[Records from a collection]
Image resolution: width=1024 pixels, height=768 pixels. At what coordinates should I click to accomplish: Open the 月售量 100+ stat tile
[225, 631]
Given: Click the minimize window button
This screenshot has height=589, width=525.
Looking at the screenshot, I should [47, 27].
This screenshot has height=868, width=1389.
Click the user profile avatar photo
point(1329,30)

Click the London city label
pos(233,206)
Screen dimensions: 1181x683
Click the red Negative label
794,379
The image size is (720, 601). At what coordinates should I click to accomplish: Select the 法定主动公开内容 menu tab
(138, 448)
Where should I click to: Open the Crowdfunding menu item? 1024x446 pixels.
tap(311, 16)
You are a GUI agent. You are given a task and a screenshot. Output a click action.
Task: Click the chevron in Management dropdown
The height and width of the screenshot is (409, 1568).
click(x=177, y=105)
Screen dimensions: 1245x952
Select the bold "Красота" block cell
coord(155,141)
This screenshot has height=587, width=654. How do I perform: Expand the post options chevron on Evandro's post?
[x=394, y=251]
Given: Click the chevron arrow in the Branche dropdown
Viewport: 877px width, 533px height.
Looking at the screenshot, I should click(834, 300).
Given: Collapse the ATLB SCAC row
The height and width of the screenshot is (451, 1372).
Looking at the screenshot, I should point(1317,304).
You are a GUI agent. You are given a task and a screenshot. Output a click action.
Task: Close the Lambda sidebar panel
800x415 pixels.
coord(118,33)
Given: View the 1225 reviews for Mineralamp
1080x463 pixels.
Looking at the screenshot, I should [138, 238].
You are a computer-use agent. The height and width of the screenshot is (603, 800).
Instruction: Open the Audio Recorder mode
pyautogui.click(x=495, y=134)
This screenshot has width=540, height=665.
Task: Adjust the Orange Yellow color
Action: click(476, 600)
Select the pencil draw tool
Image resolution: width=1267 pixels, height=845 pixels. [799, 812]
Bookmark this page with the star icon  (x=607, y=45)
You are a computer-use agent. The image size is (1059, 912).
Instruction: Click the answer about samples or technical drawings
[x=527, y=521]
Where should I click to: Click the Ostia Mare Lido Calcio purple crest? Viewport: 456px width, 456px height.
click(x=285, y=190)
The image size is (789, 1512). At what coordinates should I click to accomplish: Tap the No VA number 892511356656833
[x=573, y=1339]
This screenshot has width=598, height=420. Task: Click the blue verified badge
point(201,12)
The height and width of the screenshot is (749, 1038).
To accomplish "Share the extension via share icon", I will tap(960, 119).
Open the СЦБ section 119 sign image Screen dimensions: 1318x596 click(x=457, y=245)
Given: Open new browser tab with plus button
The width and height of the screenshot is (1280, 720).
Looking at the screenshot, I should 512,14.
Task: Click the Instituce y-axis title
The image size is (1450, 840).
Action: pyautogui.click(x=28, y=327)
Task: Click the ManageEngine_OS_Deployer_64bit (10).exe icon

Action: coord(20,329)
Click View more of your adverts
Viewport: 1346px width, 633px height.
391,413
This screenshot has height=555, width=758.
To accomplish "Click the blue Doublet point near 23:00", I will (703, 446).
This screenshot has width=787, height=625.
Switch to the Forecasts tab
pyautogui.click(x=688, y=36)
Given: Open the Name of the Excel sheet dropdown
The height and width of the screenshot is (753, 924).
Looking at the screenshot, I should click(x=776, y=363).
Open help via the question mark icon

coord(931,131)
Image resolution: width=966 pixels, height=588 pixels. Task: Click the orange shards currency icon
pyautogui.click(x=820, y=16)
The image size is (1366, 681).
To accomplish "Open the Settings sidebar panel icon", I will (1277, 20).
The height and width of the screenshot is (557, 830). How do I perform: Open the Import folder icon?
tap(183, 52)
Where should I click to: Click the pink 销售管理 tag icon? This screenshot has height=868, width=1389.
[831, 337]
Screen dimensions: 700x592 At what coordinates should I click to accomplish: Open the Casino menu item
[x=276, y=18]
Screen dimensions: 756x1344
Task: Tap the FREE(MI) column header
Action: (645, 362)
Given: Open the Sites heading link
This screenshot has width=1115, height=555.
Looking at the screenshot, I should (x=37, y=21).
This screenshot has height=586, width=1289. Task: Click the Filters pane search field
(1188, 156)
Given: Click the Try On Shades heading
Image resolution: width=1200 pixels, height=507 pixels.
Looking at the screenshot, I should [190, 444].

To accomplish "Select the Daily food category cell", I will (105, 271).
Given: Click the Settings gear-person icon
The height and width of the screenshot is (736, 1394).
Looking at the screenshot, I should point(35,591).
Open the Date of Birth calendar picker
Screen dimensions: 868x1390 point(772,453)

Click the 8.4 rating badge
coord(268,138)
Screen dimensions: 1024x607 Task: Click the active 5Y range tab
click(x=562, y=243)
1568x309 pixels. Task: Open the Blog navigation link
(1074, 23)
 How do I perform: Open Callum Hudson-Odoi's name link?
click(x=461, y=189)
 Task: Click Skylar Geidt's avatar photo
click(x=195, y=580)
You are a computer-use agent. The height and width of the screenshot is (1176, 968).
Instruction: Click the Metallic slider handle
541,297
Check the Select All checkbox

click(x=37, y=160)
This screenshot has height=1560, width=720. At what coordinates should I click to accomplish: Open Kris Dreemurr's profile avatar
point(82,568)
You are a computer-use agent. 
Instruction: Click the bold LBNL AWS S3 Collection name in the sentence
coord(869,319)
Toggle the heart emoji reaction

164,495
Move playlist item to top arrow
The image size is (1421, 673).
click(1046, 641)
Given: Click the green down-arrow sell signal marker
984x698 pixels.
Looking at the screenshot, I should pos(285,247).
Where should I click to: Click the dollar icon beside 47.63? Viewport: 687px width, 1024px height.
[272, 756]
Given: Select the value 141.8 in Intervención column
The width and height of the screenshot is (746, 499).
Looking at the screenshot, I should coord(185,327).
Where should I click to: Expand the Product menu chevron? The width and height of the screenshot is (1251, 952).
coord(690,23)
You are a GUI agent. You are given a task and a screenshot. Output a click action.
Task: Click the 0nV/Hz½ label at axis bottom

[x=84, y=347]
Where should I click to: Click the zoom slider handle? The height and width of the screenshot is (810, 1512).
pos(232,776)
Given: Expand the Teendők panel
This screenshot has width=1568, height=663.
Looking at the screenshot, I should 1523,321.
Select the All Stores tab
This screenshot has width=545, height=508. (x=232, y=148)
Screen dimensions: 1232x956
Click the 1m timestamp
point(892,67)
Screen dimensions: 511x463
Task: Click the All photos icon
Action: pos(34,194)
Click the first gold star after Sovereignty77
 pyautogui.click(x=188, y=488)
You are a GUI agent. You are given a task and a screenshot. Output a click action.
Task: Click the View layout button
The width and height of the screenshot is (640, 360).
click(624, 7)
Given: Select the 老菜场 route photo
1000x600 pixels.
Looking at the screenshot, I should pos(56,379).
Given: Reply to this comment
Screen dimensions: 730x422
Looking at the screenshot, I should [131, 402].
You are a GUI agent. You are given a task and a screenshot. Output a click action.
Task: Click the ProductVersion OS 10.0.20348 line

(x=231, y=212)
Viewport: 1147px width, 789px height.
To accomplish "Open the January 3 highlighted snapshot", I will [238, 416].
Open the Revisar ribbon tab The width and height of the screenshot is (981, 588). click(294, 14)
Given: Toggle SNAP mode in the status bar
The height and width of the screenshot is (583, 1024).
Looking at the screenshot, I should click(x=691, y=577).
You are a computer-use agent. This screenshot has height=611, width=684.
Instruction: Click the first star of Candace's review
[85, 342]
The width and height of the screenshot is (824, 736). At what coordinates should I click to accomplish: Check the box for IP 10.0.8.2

Task statement -> Please copy out every entry exactly, with nothing omitted.

Answer space ->
Image resolution: width=1024 pixels, height=768 pixels. At what coordinates should I click to accomplish: Open the 月售量 100+ stat tile
[225, 631]
Given: Click the minimize window button
This screenshot has height=589, width=525.
Looking at the screenshot, I should [47, 27].
This screenshot has height=868, width=1389.
Click the user profile avatar photo
point(1329,30)

Click the London city label
pos(233,206)
Screen dimensions: 1181x683
Click the red Negative label
794,379
The image size is (720, 601). At what coordinates should I click to accomplish: Select the 法定主动公开内容 menu tab
(138, 448)
Where should I click to: Open the Crowdfunding menu item? 1024x446 pixels.
tap(311, 16)
You are a GUI agent. You are given a task and a screenshot. Output a click action.
Task: Click the chevron in Management dropdown
The height and width of the screenshot is (409, 1568).
click(x=177, y=105)
Screen dimensions: 1245x952
Select the bold "Красота" block cell
coord(155,141)
This screenshot has height=587, width=654. How do I perform: Expand the post options chevron on Evandro's post?
[x=394, y=251]
Given: Click the chevron arrow in the Branche dropdown
Viewport: 877px width, 533px height.
Looking at the screenshot, I should click(834, 300).
Given: Collapse the ATLB SCAC row
The height and width of the screenshot is (451, 1372).
Looking at the screenshot, I should point(1317,304).
You are a GUI agent. You are given a task and a screenshot. Output a click action.
Task: Close the Lambda sidebar panel
800x415 pixels.
coord(118,33)
Given: View the 1225 reviews for Mineralamp
1080x463 pixels.
Looking at the screenshot, I should [138, 238].
You are a computer-use agent. The height and width of the screenshot is (603, 800).
Instruction: Open the Audio Recorder mode
pyautogui.click(x=495, y=134)
This screenshot has width=540, height=665.
Task: Adjust the Orange Yellow color
Action: click(476, 600)
Select the pencil draw tool
Image resolution: width=1267 pixels, height=845 pixels. [799, 812]
Bookmark this page with the star icon  (x=607, y=45)
You are a computer-use agent. The image size is (1059, 912).
Instruction: Click the answer about samples or technical drawings
[x=527, y=521]
Where should I click to: Click the Ostia Mare Lido Calcio purple crest? Viewport: 456px width, 456px height.
click(x=285, y=190)
The image size is (789, 1512). At what coordinates should I click to accomplish: Tap the No VA number 892511356656833
[x=573, y=1339]
This screenshot has width=598, height=420. Task: Click the blue verified badge
point(201,12)
The height and width of the screenshot is (749, 1038).
To accomplish "Share the extension via share icon", I will tap(960, 119).
Open the СЦБ section 119 sign image Screen dimensions: 1318x596 click(x=457, y=245)
Given: Open new browser tab with plus button
The width and height of the screenshot is (1280, 720).
Looking at the screenshot, I should 512,14.
Task: Click the Instituce y-axis title
The image size is (1450, 840).
Action: pyautogui.click(x=28, y=327)
Task: Click the ManageEngine_OS_Deployer_64bit (10).exe icon

Action: coord(20,329)
Click View more of your adverts
Viewport: 1346px width, 633px height.
391,413
This screenshot has height=555, width=758.
To accomplish "Click the blue Doublet point near 23:00", I will (703, 446).
This screenshot has width=787, height=625.
Switch to the Forecasts tab
pyautogui.click(x=688, y=36)
Given: Open the Name of the Excel sheet dropdown
The height and width of the screenshot is (753, 924).
Looking at the screenshot, I should click(x=776, y=363).
Open help via the question mark icon

coord(931,131)
Image resolution: width=966 pixels, height=588 pixels. Task: Click the orange shards currency icon
pyautogui.click(x=820, y=16)
The image size is (1366, 681).
To accomplish "Open the Settings sidebar panel icon", I will (1277, 20).
The height and width of the screenshot is (557, 830). How do I perform: Open the Import folder icon?
tap(183, 52)
Where should I click to: Click the pink 销售管理 tag icon? This screenshot has height=868, width=1389.
[831, 337]
Screen dimensions: 700x592 At what coordinates should I click to accomplish: Open the Casino menu item
[x=276, y=18]
Screen dimensions: 756x1344
Task: Tap the FREE(MI) column header
Action: (645, 362)
Given: Open the Sites heading link
This screenshot has width=1115, height=555.
Looking at the screenshot, I should (x=37, y=21).
This screenshot has height=586, width=1289. Task: Click the Filters pane search field
(1188, 156)
Given: Click the Try On Shades heading
Image resolution: width=1200 pixels, height=507 pixels.
Looking at the screenshot, I should [190, 444].

To accomplish "Select the Daily food category cell", I will (105, 271).
Given: Click the Settings gear-person icon
The height and width of the screenshot is (736, 1394).
Looking at the screenshot, I should point(35,591).
Open the Date of Birth calendar picker
Screen dimensions: 868x1390 point(772,453)

Click the 8.4 rating badge
coord(268,138)
Screen dimensions: 1024x607 Task: Click the active 5Y range tab
click(x=562, y=243)
1568x309 pixels. Task: Open the Blog navigation link
(1074, 23)
 How do I perform: Open Callum Hudson-Odoi's name link?
click(x=461, y=189)
 Task: Click Skylar Geidt's avatar photo
click(x=195, y=580)
You are a computer-use agent. The height and width of the screenshot is (1176, 968).
Instruction: Click the Metallic slider handle
541,297
Check the Select All checkbox

click(x=37, y=160)
This screenshot has height=1560, width=720. At what coordinates should I click to accomplish: Open Kris Dreemurr's profile avatar
point(82,568)
You are a computer-use agent. 
Instruction: Click the bold LBNL AWS S3 Collection name in the sentence
coord(869,319)
Toggle the heart emoji reaction

164,495
Move playlist item to top arrow
The image size is (1421, 673).
click(1046, 641)
Given: Click the green down-arrow sell signal marker
984x698 pixels.
Looking at the screenshot, I should pos(285,247).
Where should I click to: Click the dollar icon beside 47.63? Viewport: 687px width, 1024px height.
[272, 756]
Given: Select the value 141.8 in Intervención column
The width and height of the screenshot is (746, 499).
Looking at the screenshot, I should coord(185,327).
Where should I click to: Expand the Product menu chevron? The width and height of the screenshot is (1251, 952).
coord(690,23)
You are a GUI agent. You are given a task and a screenshot. Output a click action.
Task: Click the 0nV/Hz½ label at axis bottom

[x=84, y=347]
Where should I click to: Click the zoom slider handle? The height and width of the screenshot is (810, 1512).
pos(232,776)
Given: Expand the Teendők panel
This screenshot has width=1568, height=663.
Looking at the screenshot, I should 1523,321.
Select the All Stores tab
This screenshot has width=545, height=508. (x=232, y=148)
Screen dimensions: 1232x956
Click the 1m timestamp
point(892,67)
Screen dimensions: 511x463
Task: Click the All photos icon
Action: pos(34,194)
Click the first gold star after Sovereignty77
 pyautogui.click(x=188, y=488)
You are a GUI agent. You are given a task and a screenshot. Output a click action.
Task: Click the View layout button
The width and height of the screenshot is (640, 360).
click(624, 7)
Given: Select the 老菜场 route photo
1000x600 pixels.
Looking at the screenshot, I should pos(56,379).
Given: Reply to this comment
Screen dimensions: 730x422
Looking at the screenshot, I should [131, 402].
You are a GUI agent. You are given a task and a screenshot. Output a click action.
Task: Click the ProductVersion OS 10.0.20348 line

(x=231, y=212)
Viewport: 1147px width, 789px height.
To accomplish "Open the January 3 highlighted snapshot", I will [238, 416].
Open the Revisar ribbon tab The width and height of the screenshot is (981, 588). click(294, 14)
Given: Toggle SNAP mode in the status bar
The height and width of the screenshot is (583, 1024).
Looking at the screenshot, I should click(x=691, y=577).
You are a computer-use agent. This screenshot has height=611, width=684.
Instruction: Click the first star of Candace's review
[85, 342]
The width and height of the screenshot is (824, 736). At what coordinates should I click to accomplish: Check the box for IP 10.0.8.2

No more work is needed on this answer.